Chances are that if you are white you have lived in a “Sundown Town”. According to author Kate Kelly, there were at least 10,000 'sundown towns' in the United States as late as the 1960s. So the likelihood of you having been born in or lived in a Sundown town is very probable. My wife and I come from Sundown Towns - Western Springs, Illinois, and Goshen, Indiana. Note these are Midwestern towns. Historical records indicate that the highest concentration of Sundown towns have been in the Midwest. Dr. James W. Loewen’s book pictured below tells the tale of this stream of racism. Loewen led the way to the current understanding of the history of Sundown towns.
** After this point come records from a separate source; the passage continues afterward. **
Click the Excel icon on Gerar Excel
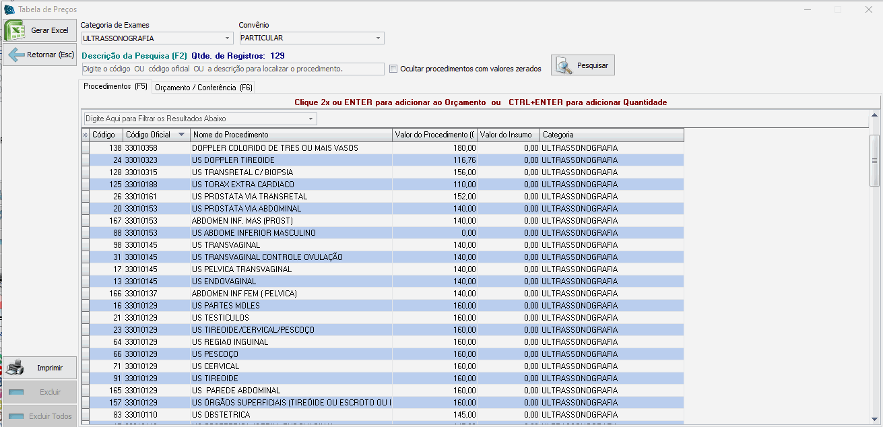 pyautogui.click(x=15, y=30)
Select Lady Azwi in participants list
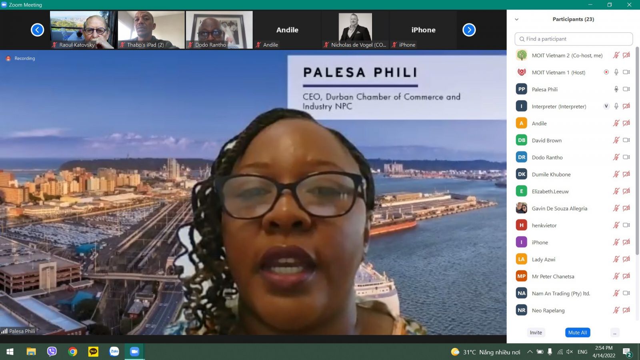The width and height of the screenshot is (640, 360). 544,260
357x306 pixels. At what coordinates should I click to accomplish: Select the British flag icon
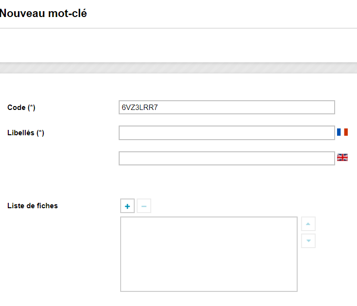pos(342,157)
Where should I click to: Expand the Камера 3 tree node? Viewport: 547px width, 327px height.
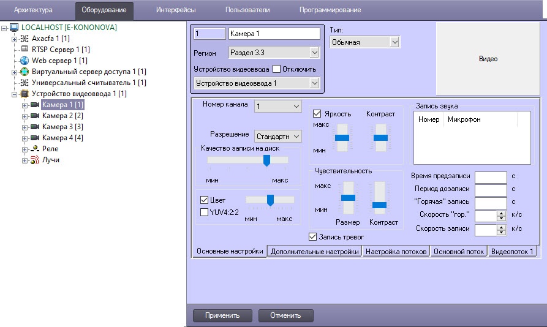tap(25, 127)
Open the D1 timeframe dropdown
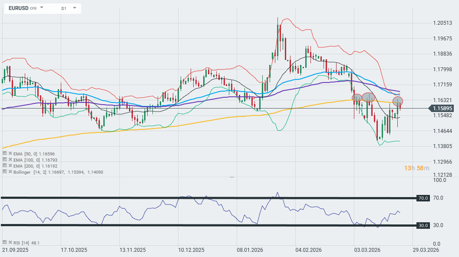Screen dimensions: 459x257 tap(74, 8)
Sundown towns are communities in which people of color were not welcome. The name comes from signs that used to be posted telling minorities to be gone before the sun set for the day. Nonwhites had to leave the city limits by dusk, or they could be picked up by the police or worse.
The following are notes on Goshen and Western Springs from History and Social Justice website with link following:
On March 17, 2015, the city passed (unanimously) a resolution that concludes, “It happened, it was wrong, it’s a new day.” This resolution “Acknowledge[s] the racist and exclusionary aspects of Goshen’s ‘sundown town’ history, along with the pain and suffering that these practices caused; … [and] “Pledge[s] to work toward the common good in building a community where people of all races and cultural backgrounds are welcome to live and prosper.” Goshen thus transcended its sundown past.
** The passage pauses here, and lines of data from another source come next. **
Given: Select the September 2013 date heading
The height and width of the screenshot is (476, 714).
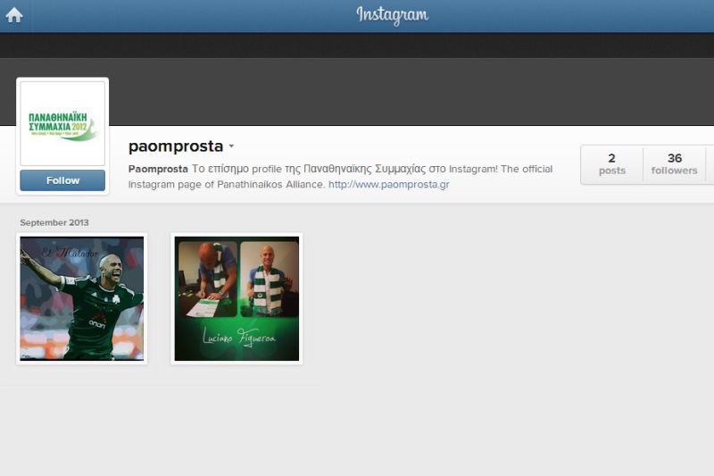Looking at the screenshot, I should [x=54, y=222].
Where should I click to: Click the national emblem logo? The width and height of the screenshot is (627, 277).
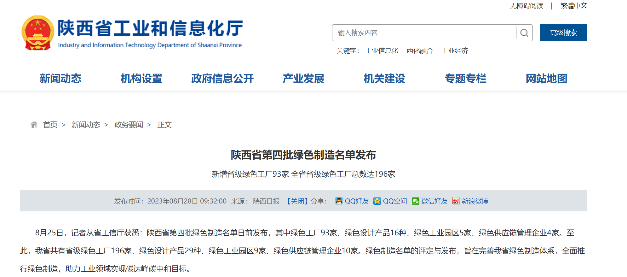38,33
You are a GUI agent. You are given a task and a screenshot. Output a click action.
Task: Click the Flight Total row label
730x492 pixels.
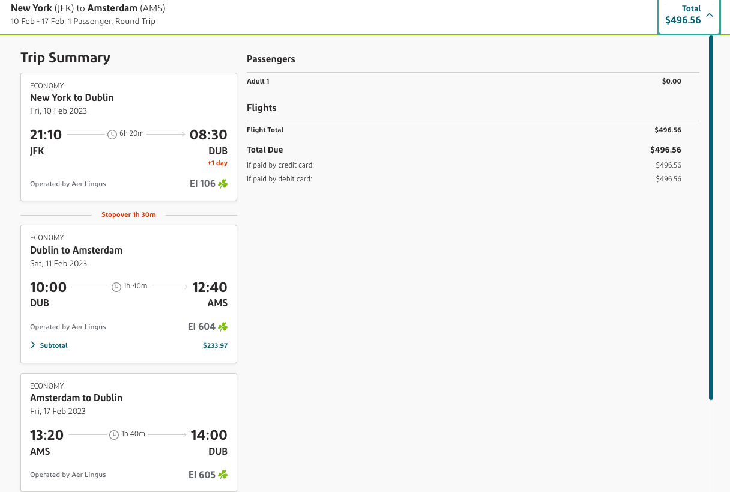tap(265, 130)
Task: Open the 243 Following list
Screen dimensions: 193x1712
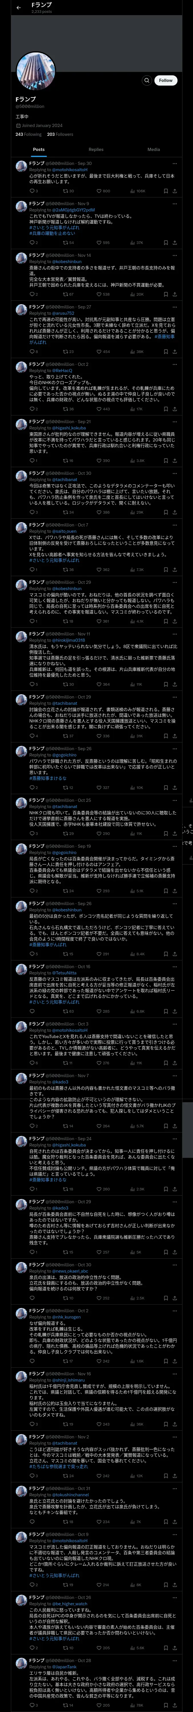Action: 29,134
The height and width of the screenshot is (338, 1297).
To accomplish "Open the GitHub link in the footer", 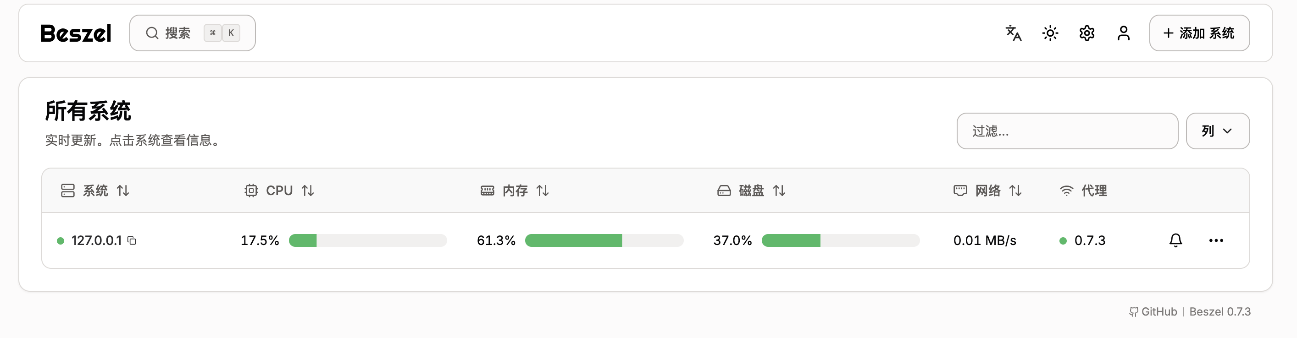I will click(1154, 312).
A less formal Human Relations Commission had been established in 1996, but there was no ordinance providing for statutory powers. It came together as a result of urging by the mayor at that time, and was a joint venture between City of Goshen, the Ministerial Association, and the Chamber of Commerce in reaction to a couple appearances of the Ku Klux Klan in Goshen. When the Klan came to Goshen the first time, a group got together and had an alternative “Diversity Day” rally that day. That celebration lives on and grows each year. The second time the Klan came, people organized a “Pledge Against Prejudice. People could pledge any amount of money per minute that the Klan demonstrated. The proceeds were then split between the local Human Relations Commission to help fund “Diversity Day” and the Southern Poverty Law Center. Since the town offered to do it every time the Klan came, I think that may have pissed the Klan off, as they haven’t been back since.
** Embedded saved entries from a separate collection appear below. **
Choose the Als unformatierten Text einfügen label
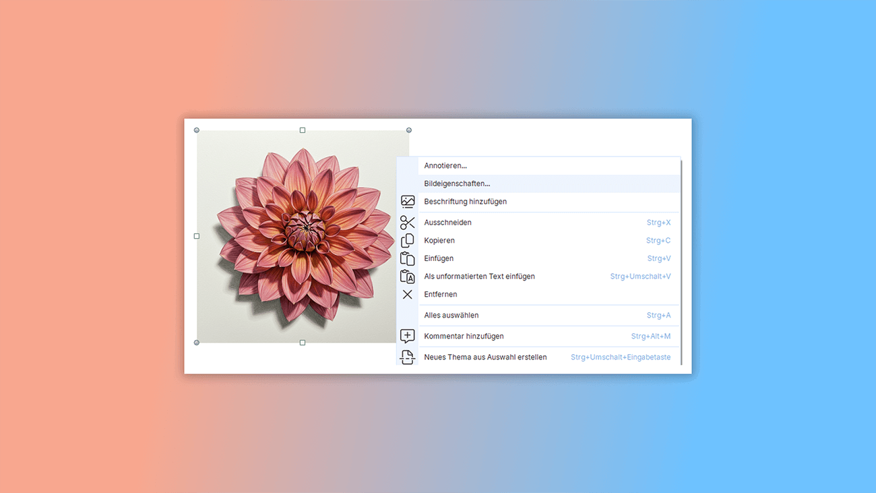This screenshot has height=493, width=876. click(x=479, y=277)
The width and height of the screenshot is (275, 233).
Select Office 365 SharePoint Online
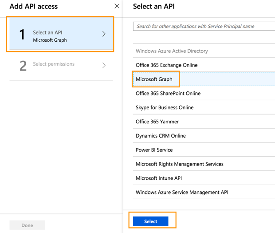(x=168, y=94)
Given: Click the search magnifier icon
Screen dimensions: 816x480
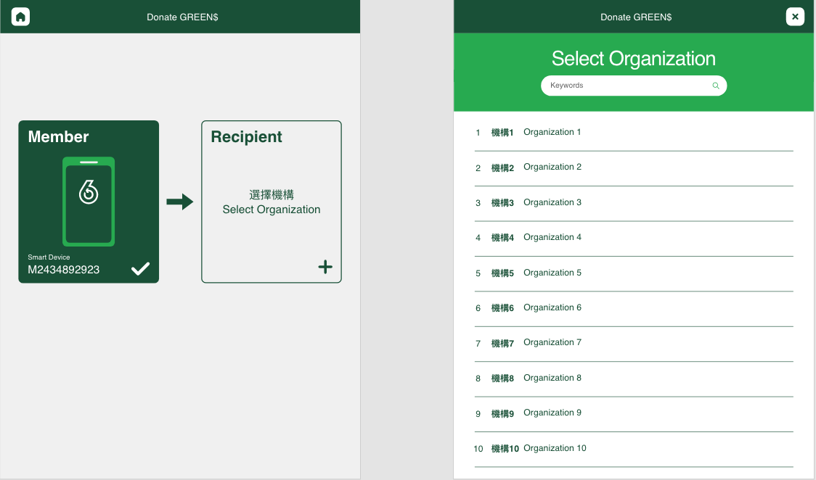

Also in reaction to the Klan, Goshen passed a “no mask” ordinance, claiming that anonymous speech need not be tolerated. The Klan showed up in robes at the City Council meeting, but they weren’t allowed to speak unless they followed the rules of the council and gave name/address for the record, and removed the hood to speak. Their leader complied, with agreement from news media that his face would not be shown on TV. He tried to give a fictitious name, but the Police Chief in the back of the room shook his head, so he was asked for his real name and he gave it. His real name appeared in the newspaper, and supposedly he was fired from his job.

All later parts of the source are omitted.